In 2009 the International Commission of Jurists began to gather together national court decisions that addressed questions concerning sexual orientation and gender identity. It did so because it had become evident that battles over some of the most controversial issues of the day were being waged in domestic courts. A small number of cases can be brought before international human rights bodies – such as the regional human rights commissions and courts and UN treaty bodies – but increasingly international human rights arguments were being heard at the domestic level.
The fourteen chapters are organised by topic. Each chapter begins with a general introduction to that particular field of law, followed by case summaries. The latter set forth the legal issue and the relevant domestic, comparative and international law, and then summarise the arguments, reasoning, and result.
Altogether, the Casebook consists of 108 cases, from 41 countries across a variety of regions, covering a span of more than forty years. The vast majority of decisions, nevertheless, date from the past decade. The pace of change is clearly accelerating.
Purpose
The Casebook has two purposes. First, it should help lawyers, judges, and human rights activists better understand how to use the law to protect individual rights. The ICJ hopes that readers of the Casebook will be encouraged to raise arguments that are grounded in international and comparative law in their domestic courts and that courts will find the experiences of other courts relevant. The ICJ further hopes that the Casebook will promote public interest litigation in defence of rights, assist individuals whose rights have been violated to seek redress in court, and enable lawyers to develop effective and persuasive reasoning.

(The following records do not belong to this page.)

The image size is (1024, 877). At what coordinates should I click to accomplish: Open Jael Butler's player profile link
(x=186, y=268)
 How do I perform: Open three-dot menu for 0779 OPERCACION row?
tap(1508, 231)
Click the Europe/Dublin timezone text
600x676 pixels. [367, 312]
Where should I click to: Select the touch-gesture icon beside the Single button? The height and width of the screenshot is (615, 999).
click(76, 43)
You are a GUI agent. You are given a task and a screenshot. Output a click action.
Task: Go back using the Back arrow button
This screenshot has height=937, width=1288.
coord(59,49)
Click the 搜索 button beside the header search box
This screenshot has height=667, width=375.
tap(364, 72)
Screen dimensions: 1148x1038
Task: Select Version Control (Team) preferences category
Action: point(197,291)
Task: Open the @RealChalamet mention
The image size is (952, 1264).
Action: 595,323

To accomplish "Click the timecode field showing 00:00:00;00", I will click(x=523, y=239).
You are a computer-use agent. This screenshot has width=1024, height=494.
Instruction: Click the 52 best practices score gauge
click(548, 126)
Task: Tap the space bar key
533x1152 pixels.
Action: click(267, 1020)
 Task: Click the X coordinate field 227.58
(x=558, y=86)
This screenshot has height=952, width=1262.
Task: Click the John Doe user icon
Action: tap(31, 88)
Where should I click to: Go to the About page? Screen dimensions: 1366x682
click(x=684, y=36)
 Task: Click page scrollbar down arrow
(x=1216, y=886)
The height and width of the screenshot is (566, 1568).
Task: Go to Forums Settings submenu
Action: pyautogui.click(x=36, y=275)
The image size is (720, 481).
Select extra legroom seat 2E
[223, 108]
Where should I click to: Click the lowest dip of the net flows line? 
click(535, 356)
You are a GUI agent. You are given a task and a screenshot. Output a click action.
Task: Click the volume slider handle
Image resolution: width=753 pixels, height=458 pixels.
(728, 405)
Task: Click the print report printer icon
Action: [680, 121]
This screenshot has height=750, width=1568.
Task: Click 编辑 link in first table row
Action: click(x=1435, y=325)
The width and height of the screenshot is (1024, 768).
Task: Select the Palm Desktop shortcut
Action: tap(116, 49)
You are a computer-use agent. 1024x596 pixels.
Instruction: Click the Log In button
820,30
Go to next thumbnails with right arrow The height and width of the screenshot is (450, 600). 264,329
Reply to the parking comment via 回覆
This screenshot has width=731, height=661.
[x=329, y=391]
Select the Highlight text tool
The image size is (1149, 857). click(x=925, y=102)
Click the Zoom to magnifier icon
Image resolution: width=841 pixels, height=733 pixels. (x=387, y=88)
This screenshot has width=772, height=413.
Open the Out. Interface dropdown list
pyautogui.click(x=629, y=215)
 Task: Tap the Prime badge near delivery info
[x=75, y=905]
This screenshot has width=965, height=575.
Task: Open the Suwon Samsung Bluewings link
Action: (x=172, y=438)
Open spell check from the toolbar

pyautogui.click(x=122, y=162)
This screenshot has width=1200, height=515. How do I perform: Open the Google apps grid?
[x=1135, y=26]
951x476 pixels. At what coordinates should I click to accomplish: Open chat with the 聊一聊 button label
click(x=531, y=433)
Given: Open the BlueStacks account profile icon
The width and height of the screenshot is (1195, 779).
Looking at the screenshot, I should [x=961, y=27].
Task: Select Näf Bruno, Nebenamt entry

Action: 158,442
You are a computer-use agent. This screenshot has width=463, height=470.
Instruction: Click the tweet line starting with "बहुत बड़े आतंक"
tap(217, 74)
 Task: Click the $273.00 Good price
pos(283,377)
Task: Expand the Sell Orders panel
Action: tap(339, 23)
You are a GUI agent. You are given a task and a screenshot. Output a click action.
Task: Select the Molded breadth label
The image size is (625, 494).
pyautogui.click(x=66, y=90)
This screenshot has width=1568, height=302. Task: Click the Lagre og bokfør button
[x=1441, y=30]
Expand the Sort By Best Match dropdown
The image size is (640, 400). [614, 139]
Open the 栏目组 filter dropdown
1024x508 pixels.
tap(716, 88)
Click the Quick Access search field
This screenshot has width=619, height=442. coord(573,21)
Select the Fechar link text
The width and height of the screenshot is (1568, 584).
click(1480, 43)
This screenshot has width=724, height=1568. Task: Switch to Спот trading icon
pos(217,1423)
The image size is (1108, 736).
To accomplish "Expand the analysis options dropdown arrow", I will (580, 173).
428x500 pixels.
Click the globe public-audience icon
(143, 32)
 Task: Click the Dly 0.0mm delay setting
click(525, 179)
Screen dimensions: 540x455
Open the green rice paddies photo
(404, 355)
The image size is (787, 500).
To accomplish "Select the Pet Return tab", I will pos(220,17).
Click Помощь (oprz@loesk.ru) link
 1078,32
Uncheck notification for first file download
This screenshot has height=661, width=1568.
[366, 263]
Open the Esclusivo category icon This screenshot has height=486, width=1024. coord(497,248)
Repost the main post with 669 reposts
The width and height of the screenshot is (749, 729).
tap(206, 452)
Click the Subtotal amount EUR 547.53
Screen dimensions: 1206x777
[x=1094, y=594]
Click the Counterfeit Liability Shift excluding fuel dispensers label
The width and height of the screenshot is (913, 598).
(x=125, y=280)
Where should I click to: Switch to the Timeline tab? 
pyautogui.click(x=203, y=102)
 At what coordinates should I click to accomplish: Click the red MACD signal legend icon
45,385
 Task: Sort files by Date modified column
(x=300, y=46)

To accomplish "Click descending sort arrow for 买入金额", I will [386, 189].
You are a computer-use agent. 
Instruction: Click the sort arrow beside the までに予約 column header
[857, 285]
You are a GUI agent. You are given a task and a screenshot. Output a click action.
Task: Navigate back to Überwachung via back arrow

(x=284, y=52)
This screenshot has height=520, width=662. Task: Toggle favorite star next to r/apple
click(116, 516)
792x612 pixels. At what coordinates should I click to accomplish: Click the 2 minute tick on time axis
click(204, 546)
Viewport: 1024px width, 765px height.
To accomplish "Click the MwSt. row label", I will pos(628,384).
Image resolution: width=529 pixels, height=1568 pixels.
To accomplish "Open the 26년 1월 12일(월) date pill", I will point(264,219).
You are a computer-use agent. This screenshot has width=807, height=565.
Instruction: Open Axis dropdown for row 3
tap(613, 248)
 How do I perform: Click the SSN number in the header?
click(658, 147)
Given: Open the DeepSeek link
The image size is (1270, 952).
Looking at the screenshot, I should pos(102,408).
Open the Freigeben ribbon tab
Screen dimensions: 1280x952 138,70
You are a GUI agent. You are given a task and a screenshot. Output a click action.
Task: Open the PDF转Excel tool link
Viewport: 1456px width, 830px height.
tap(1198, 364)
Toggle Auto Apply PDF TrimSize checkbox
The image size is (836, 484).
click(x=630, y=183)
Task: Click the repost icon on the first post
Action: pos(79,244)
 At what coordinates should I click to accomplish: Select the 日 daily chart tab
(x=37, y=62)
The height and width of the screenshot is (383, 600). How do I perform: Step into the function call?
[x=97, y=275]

Second, the ICJ hopes that the Casebook will stand as evidence for the claim that law on sexual orientation and gender identity is global in nature. A court in New Delhi is referring not only to the decisions of courts in Strasbourg or Washington. It is also, and perhaps especially, paying attention to precedents established in South Africa, Hong Kong and elsewhere. People everywhere want their relationships – with their partners, with their children – to receive legal recognition and protection.